Author: Krystal Gayle (United Kingdom)
Co-authors: Sudeshna Patra, Caleb Roberts, Nigel Griffith, Gabriella Guevara, Taurai Matare
Intra-vitreal therapies delivered through dedicated injection clinics in an out-patient setting are vital sight saving procedures for the treatment of conditions such as age related macular degeneration (AMD), diabetic maculopathy (DMO) and retinal vein occlusion. In pre-COVID 2019, with the aim to improve efficiencies in the injection clinics, we introduced a dedicated Failsafe officer, who joined a wider team, to help track patients. In 2020, the COVID 19 pandemic led to major reorganisation of the service to enable safe and continued care. Social distancing meant that intensive high volume clinics were replaced with high flow clinics. The twin injection room model, running 3-4 sessions per week, was switched to a single injection room model running 10 sessions per week. This actually increased the weekly clinic capacity from 120 to 150 injection slots. The additional workforce challenge was met by using allied healthcare professionals as assessors and dedicated nurse specialists as injectors, with overall supervision delivered by a senior Nurse and a Retina Consultant. In this study we have assessed, over a three year cycle, the impact of COVID 19 on our service.
Barts Health NHS Trust, Whipps Cross University Hospital, Eye treatment Centre
The data was extracted from Medisoft electronic patient records over a three year cycle between 2018-2020. Inclusion criteria: all patients attending the intra-vitreal injection clinics at Whipps Cross University Hospital in the month of September. There was no exclusion criteria. The primary outcome measures included the percentage of patients with delays in follow-up and treatment and an analysis of the level of clinical harm. Secondary outcome measures included causes of delays to treatment, mean changes in visual acuity & central macular thickness (CMT). Delay in follow-up/ treatment was defined as any appointment which exceeded 25% of the requested time interval. Clinical harm was defined as a loss of 15 or more ETDRS letters or 3 lines on the logMAR chart. The cause for delay to follow-up was categorized as patient initiated (ie: patient unwell or unwilling to attend), hospital initiated (rescheduled due to capacity issues, clinic cancellations, administrative errors) or ‘did not attend’ or DNA. For data gathered in 2020 we also identified delays and risks of harm specific to the COVID 19 pandemic. Data analysis was done with Microsoft excel.

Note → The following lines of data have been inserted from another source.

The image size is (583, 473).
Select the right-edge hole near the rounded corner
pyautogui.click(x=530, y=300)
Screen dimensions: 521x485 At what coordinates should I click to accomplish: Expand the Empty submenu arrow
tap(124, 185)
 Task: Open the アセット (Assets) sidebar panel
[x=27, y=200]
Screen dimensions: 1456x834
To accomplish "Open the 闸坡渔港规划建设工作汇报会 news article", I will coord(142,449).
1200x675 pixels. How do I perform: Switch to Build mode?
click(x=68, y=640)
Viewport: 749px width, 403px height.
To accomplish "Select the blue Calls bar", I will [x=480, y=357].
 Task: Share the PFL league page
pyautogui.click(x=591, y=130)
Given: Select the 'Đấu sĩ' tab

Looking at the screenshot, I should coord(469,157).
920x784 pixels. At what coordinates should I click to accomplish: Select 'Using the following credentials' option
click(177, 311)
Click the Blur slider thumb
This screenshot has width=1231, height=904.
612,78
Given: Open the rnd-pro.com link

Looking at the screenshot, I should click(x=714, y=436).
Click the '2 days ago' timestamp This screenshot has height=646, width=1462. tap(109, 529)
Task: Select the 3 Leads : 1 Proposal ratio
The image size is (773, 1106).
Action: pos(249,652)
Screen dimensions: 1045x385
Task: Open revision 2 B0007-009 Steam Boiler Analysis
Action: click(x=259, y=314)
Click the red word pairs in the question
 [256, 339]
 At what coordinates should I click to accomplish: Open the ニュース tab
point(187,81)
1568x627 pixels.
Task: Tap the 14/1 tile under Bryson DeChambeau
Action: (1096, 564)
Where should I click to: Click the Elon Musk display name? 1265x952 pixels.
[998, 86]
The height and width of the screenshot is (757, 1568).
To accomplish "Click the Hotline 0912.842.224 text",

Total patients seen in September 2020 following the first COVID surge was 454 compared to 260 (2018) and 285 (2019). The average age group was higher in 2020: 80-89 years versus 70 -79 years (2018 & 2019). In 2018, delays in follow-up were 43% of total. Following the inception of a dedicated Failsafe officer numbers fell significantly in 2019 (9.4%) and remained low in 2020 (9.7%) despite the pandemic. In 2018 & 2019 the follow-up delays were mainly due to hospital rescheduling as a result of capacity issues. In 2020, COVID-19 was the leading cause follow-up delays with most due to patient-initiated rescheduling. Interestingly, the mean duration of delay leading to clinical harm was longer in 2020 (140 days compared with 44 days in 2018 and 28 days in 2019). The overall proportion of patients that suffered clinical harm was low (0.7%-1.0%) for all time points with an average of 19 ETDRS letters lost. Of these patients, the mean CMT increased for those with RVO (278 µm) and DMO (164.67µm). However, with AMD, CMT either increased or decreased. Only 2 persons in 2020 experienced harm due to follow-up delays because of COVID-19.
The inception of a dedicated Failsafe officer reduced hospital initiated delays but lack of capacity in the service remained a major cause of appointment delays. By reorganising our service in 2020 in response to the COVID 19 infection prevention control policies, we were able to increase capacity and maintain low levels of delays to care . The unit was able to maintain pre and post pandemic efficiency and safety levels as delays to follow-up and care remained below 10% and risk of harm below 1% in 2020.